**WHAT THE EXERCISE ASKS**. Transcribe the records word for word, leaving nothing out.
━━━━━ RECORDS PROVIDED
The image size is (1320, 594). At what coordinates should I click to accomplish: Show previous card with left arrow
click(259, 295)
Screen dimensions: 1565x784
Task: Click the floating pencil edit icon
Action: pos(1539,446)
━━━━━━━━━━
**ANSWER BOX**.
The image size is (1320, 594). At what coordinates should I click to accomplish: Show previous card with left arrow
click(259, 295)
Screen dimensions: 1565x784
Task: Click the floating pencil edit icon
Action: pos(1539,446)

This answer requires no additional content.